» **Instructions for the task**
Reproduce each line of the records below character for character.

» **Entries shown**
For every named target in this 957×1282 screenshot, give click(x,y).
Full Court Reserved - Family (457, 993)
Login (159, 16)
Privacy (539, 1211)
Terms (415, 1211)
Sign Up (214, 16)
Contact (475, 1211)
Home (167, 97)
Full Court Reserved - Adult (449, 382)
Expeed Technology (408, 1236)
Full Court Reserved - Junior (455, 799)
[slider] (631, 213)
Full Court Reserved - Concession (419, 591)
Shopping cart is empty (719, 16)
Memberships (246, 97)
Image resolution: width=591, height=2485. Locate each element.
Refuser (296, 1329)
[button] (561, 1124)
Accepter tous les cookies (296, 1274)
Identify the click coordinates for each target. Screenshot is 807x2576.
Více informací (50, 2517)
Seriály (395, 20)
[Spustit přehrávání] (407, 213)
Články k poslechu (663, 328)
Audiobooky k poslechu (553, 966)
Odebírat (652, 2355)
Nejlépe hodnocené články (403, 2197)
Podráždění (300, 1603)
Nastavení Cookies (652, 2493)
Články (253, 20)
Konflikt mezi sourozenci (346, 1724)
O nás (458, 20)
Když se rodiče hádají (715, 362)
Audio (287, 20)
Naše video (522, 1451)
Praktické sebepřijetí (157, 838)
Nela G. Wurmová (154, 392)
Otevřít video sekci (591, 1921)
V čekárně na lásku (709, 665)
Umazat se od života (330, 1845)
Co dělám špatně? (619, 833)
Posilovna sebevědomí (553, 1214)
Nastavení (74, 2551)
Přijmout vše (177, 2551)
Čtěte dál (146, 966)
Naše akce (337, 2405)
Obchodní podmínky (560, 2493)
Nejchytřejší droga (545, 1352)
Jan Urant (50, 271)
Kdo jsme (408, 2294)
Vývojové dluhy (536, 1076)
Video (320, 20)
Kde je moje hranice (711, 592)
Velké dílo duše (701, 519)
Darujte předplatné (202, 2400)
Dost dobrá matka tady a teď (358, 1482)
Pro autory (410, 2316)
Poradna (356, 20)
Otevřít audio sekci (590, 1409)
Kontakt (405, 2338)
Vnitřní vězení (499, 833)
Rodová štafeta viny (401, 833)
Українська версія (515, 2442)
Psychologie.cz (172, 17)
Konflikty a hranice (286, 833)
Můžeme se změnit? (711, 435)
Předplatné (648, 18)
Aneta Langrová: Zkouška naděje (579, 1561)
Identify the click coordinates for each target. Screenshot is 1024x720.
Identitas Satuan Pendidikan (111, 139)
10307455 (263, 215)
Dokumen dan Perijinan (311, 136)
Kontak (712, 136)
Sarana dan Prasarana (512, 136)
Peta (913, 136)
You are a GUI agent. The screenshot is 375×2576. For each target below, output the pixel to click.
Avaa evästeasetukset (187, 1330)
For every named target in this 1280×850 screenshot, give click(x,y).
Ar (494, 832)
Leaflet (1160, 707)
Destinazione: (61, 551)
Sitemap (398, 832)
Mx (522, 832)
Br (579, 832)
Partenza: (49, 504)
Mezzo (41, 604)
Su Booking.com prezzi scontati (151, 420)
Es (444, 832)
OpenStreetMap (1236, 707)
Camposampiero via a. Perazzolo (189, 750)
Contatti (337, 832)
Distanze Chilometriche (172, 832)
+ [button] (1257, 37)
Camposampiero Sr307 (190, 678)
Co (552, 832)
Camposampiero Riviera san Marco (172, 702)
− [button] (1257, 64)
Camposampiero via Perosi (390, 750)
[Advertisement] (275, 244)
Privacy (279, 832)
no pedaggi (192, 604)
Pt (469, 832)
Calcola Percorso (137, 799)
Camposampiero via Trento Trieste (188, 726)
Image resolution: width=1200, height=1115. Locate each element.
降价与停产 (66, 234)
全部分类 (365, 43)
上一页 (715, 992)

» **Exercise result**
For every named target in this 957×1282 screenshot, give click(x,y).
Full Court Reserved - Family (457, 993)
Login (159, 16)
Privacy (539, 1211)
Terms (415, 1211)
Sign Up (214, 16)
Contact (475, 1211)
Home (167, 97)
Full Court Reserved - Adult (449, 382)
Expeed Technology (408, 1236)
Full Court Reserved - Junior (455, 799)
[slider] (631, 213)
Full Court Reserved - Concession (419, 591)
Shopping cart is empty (719, 16)
Memberships (246, 97)
Image resolution: width=591, height=2485. Locate each element.
Refuser (296, 1329)
[button] (561, 1124)
Accepter tous les cookies (296, 1274)
Identify the click coordinates for each target. Screenshot is 807x2576.
Více informací (50, 2517)
Seriály (395, 20)
[Spustit přehrávání] (407, 213)
Články k poslechu (663, 328)
Audiobooky k poslechu (553, 966)
Odebírat (652, 2355)
Nejlépe hodnocené články (403, 2197)
Podráždění (300, 1603)
Nastavení Cookies (652, 2493)
Články (253, 20)
Konflikt mezi sourozenci (346, 1724)
O nás (458, 20)
Když se rodiče hádají (715, 362)
Audio (287, 20)
Naše video (522, 1451)
Praktické sebepřijetí (157, 838)
Nela G. Wurmová (154, 392)
Otevřít video sekci (591, 1921)
V čekárně na lásku (709, 665)
Umazat se od života (330, 1845)
Co dělám špatně? (619, 833)
Posilovna sebevědomí (553, 1214)
Nastavení (74, 2551)
Přijmout vše (177, 2551)
Čtěte dál (146, 966)
Naše akce (337, 2405)
Obchodní podmínky (560, 2493)
Nejchytřejší droga (545, 1352)
Jan Urant (50, 271)
Kdo jsme (408, 2294)
Vývojové dluhy (536, 1076)
Video (320, 20)
Kde je moje hranice (711, 592)
Velké dílo duše (701, 519)
Darujte předplatné (202, 2400)
Dost dobrá matka tady a teď (358, 1482)
Pro autory (410, 2316)
Poradna (356, 20)
Otevřít audio sekci (590, 1409)
Kontakt (405, 2338)
Vnitřní vězení (499, 833)
Rodová štafeta viny (401, 833)
Українська версія (515, 2442)
Psychologie.cz (172, 17)
Konflikty a hranice (286, 833)
Můžeme se změnit? (711, 435)
Předplatné (648, 18)
Aneta Langrová: Zkouška naděje (579, 1561)
Identify the click coordinates for each target. Screenshot is 1024x720.
Identitas Satuan Pendidikan (111, 139)
10307455 (263, 215)
Dokumen dan Perijinan (311, 136)
Kontak (712, 136)
Sarana dan Prasarana (512, 136)
Peta (913, 136)
You are a GUI agent. The screenshot is 375×2576. For each target below, output the pixel to click.
Avaa evästeasetukset (187, 1330)
For every named target in this 1280×850 screenshot, give click(x,y).
Ar (494, 832)
Leaflet (1160, 707)
Destinazione: (61, 551)
Sitemap (398, 832)
Mx (522, 832)
Br (579, 832)
Partenza: (49, 504)
Mezzo (41, 604)
Su Booking.com prezzi scontati (151, 420)
Es (444, 832)
OpenStreetMap (1236, 707)
Camposampiero via a. Perazzolo (189, 750)
Contatti (337, 832)
Distanze Chilometriche (172, 832)
+ [button] (1257, 37)
Camposampiero Sr307 (190, 678)
Co (552, 832)
Camposampiero Riviera san Marco (172, 702)
− [button] (1257, 64)
Camposampiero via Perosi (390, 750)
[Advertisement] (275, 244)
Privacy (279, 832)
no pedaggi (192, 604)
Pt (469, 832)
Calcola Percorso (137, 799)
Camposampiero via Trento Trieste (188, 726)
Image resolution: width=1200, height=1115. Locate each element.
降价与停产 (66, 234)
全部分类 (365, 43)
上一页 (715, 992)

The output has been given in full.